NYU says Langone generator failure due in part to city code
November 3, 2012
UPDATED: this article, originally published on Saturday Nov. 3, was modified to reflect new reporting and research in the Nov. 5.
NYU Langone Medical Center was forced to evacuate during Hurricane Sandy Monday night when the storm surge in New York City raised water levels to unprecedented heights and cut off Langone’s backup generator fuel reserves and pumping systems.
The hospital administration initially drew some received criticism for the power failure that caused the hospital to be plunged into darkness and forced patients to evacuate. Many media outlets have described the power outage as a generator failure, but the university disputes that claim.
In an interview with WSN, executive vice president for health Bob Berne stated that the power outage was caused by a fuel tank malfunction that occurred because the tank was built to conform with city code, which mandated that fuel pumps were placed in the basement of the hospital.
“When the water breached the lower level and surrounded the fuel tanks, the fuel tanks … shut down,” Berne said.
According to building code consultant David Doddridge in an interview with Reuters, fuel tanks for rooftop generators are often placed at low elevations to in order to use gravity to facilitate fuel tank loading and to prevent lightning accidents and other weather-related corrosion.
Once the sensors on the fuel tanks processed the water level, they automatically shut down the generators located on the roof of the hospital, causing the power outage.
“What was called a generator problem was not,” Berne said. “It was a fuel problem.”
But many were increasingly angered by what they believed was an oversight on the part of the university. New York City Council speaker Christine Quinn publicly criticized the power failure.
“We were assured, we being the city, that the hospitals within Zone A had the capacity to get patients out before the storm … and that they had sufficient backup generators,” Quinn said. “There are many questions that NYU needs to answer.”
However, some at Langone have countered that the unanticipated flood levels meant the hospital was not entirely to blame for its inability to prevent a power outage.
“The onus is on the city to prevent Lower Manhattan from being flooded,” said Dr. Marc Siegel, an associate professor of medicine at NYU and a medical director at Doctor Radio. “It’s the city and state’s responsibility to protect hospitals.”
He added that building seawalls and other storm control measures would be helpful in preventing similar situations in the future.
Allison Clair, senior public relations specialist at Langone, also cited the historic magnitude of the storm, with storm surge flood
ing reaching 13.8 feet.
“We were prepared for 12 feet of flooding…but flooding was at unprecedented levels, more than 2.6 feet higher than the 1821 record,” she said.
FROM STAFF TO HEROES
As a result of the power outage, the staff at Langone were handed the enormous task of evacuating all patients out of the hospital. Their extraordinary efforts and efficiency were widely praised, turning everyday workers to heroes.
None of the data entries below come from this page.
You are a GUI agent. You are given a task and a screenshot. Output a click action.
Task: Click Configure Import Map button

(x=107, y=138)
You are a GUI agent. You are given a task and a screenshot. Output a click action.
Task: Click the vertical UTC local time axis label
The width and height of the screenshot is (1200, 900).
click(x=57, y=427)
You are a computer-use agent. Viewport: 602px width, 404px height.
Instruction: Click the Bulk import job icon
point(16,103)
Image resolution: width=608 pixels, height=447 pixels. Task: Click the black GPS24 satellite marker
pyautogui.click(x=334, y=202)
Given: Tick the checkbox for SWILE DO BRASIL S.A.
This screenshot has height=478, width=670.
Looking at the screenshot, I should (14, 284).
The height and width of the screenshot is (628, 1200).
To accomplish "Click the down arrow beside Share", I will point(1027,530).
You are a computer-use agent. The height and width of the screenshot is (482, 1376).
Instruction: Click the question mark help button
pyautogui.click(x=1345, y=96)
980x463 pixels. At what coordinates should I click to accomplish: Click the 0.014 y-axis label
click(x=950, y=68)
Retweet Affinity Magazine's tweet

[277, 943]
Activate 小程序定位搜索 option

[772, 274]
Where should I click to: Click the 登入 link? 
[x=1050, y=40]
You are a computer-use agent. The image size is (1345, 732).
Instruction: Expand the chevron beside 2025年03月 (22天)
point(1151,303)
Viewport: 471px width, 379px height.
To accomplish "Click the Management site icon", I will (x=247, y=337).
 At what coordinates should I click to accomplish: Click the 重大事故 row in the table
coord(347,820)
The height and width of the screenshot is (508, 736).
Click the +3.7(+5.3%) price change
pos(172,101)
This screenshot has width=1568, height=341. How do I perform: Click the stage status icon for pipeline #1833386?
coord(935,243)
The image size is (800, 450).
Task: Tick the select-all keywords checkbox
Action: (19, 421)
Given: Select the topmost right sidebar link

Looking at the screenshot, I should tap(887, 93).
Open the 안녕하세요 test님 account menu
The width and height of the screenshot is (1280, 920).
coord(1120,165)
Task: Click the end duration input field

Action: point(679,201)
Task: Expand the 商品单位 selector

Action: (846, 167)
Working in near darkness, nurses and other hospital personnel escorted patients down long flights of stairs, in some cases manually providing oxygen through bag valve masks, in order to transport them to ambulances that delivered patients to nearby hospitals.
Langone had discharged many of its patients before the storm. All of the remaining 300 patients were successfully evacuated by 11 a.m. Tuesday morning.
“I’d like to point out how well-organized the evacuation was. None of the patients were lost or injured, and all were completely and safely evacuated throughout the night,” Clair said. “The doctors had to make a very quick decision to evacuate following the flooding.”
Corey Sullivan, whose nephew Leif Sullivan was one of the 20 premature newborns at Langone when the power failed, described the evacuation as “the most efficient process I’ve ever seen.”
Leif, who was in the prenatal intensive care unit on the ninth floor of the hospital, was among one of the first patients to be evacuated.
“The whole time, each child had nurses and firefighters around them,” he said. “[The nurses] used battery-powered equipment after all other backup plans failed. These kids were evacuated within a half hour, and in a new hospital within an hour.”
Sullivan was pleased to report that Leif had gained a pound since the hurricane, despite spending his first night away from the hospital on Nov. 1.
The evacuation process received praise from President Obama.
“When the storm was darkest, the heroism of our fellow citizens shone brightest,” Obama said in his weekly address, giving an honorary mention to “the nurses and doctors at NYU Medical Center who evacuated fragile newborns, carrying some down several flights of stairs.”
Langone expects to re-open ambulatory care centers, the Center for Musculoskeletal Care and the Clinical Cancer Center this Monday, contingent on restoration of power, as well as The Hospital for Joint Diseases.
*At time of publication, WSN has not received a response specifying which city code the hospital abides by. Check back for updates.